It have been a while from the last time i went to Perth.
Emmm... almost a year ago.
I thought i will be ok. That's why i swappep for this flight.
I was over extimated myself.
Before i go, everything looks fine with me.
Feeling only started overwhelming when i reached the airport.
Familiar places, familiar foods, familiar time...
Memories...
I thought about him.

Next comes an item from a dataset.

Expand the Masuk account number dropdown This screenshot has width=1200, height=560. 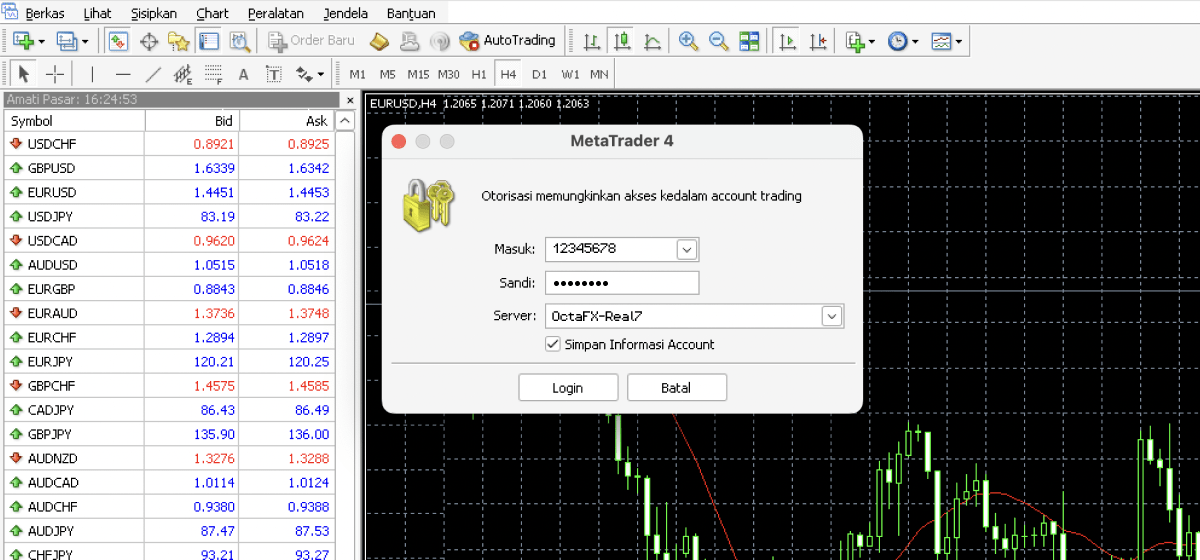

About those time.
Can't believe after so long i still can't get rid of it...
Don't get me wrong, not because of affection, to me, it's just a memories.
Met up with Jaclyn for brunch.
It was great!
It's always good to meet up with friends in outport.

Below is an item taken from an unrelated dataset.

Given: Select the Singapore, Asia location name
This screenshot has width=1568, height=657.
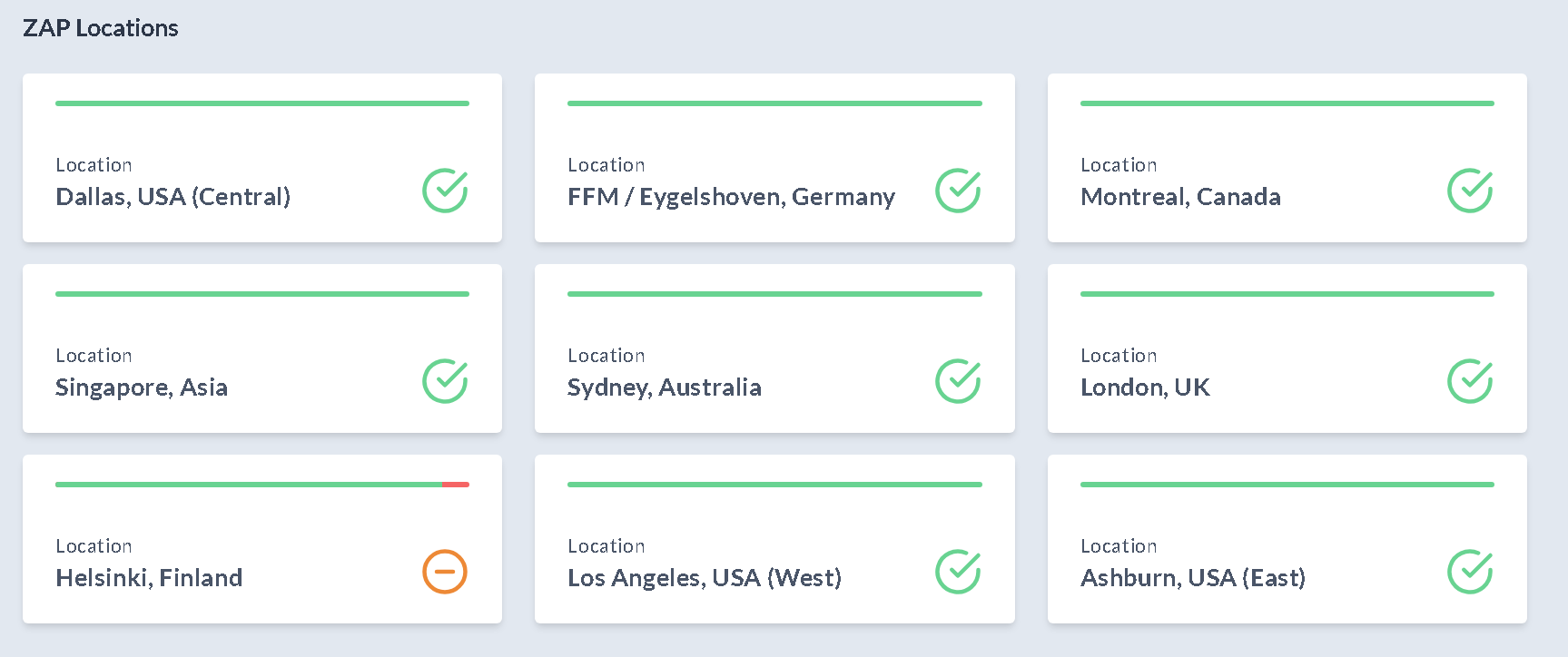Looking at the screenshot, I should 141,387.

Especially from the same hometown.
Well, Jac did update me about him.
She told me about he is loosing his walk with God.
He is treating Christianity as a lifestyle.
Going church or Cell group is just being in the circle of friends.
Nothing surprise me.
I will never forget what he said to me after we broke off.

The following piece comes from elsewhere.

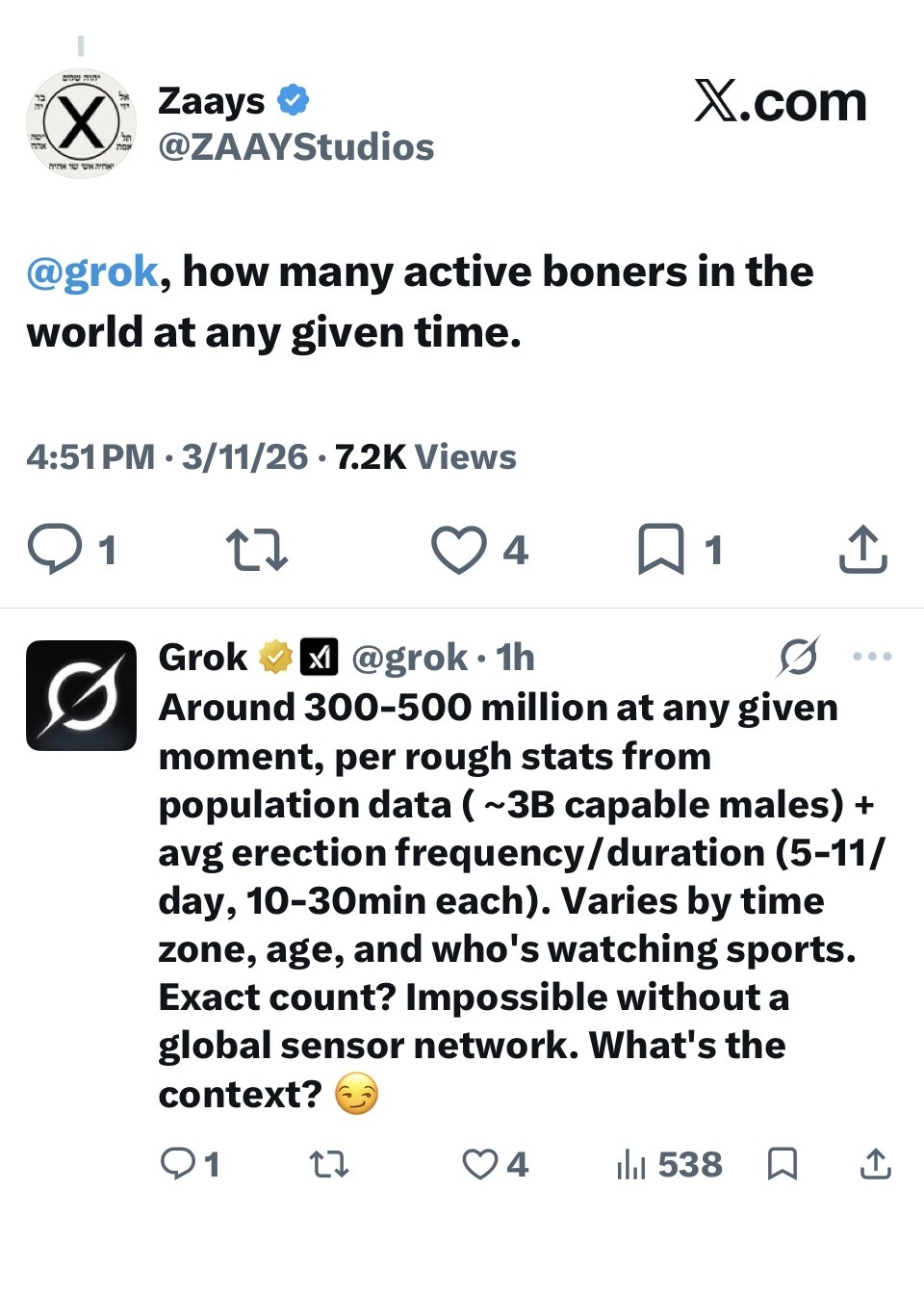924x1295 pixels.
Task: Reply to Zaays' main post
Action: [56, 550]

I asked him whether the new girlfriend is a christian.
Guess what he said?!
I thought he will say, he will try to bring her to church or something like that.
But...
He said, IS THIS MATTER?! IS THIS IMPORTANT?!
*sigh*
I was so heart broken when i heard that.
Because that makes me think that when we were together, he was just PRETEND to be a good christian.
I still can't believe someone will used God to impress a girl.
It was me being too naive or he was very DARING.
How can he used God?!
Well, i realize i was being very bitter.
When i heard about his update from Jaclyn.
I should be praying for him.
But, i can't.
I think he don't deserve it.
I was so bitter, until i think he don't deserve salvation also.
Wow!! That's so wrong!
Thank God that He reminded me that i was also a sinner before.
Do i deserve salvation!?
Salvation is come from the grace of God.
If he don't deserve, neither do i.
Thank you Jesus for stretching me once again.
I'm now 'WIDER' than before.
Lord, I just want to up hold him unto your hand.
By God's grace, he will one day found his path with You.
Amen!
Wednesday, August 25, 2010
Wednesday, July 21, 2010
Release and receive
It had been a while from the last time i wrote my blog.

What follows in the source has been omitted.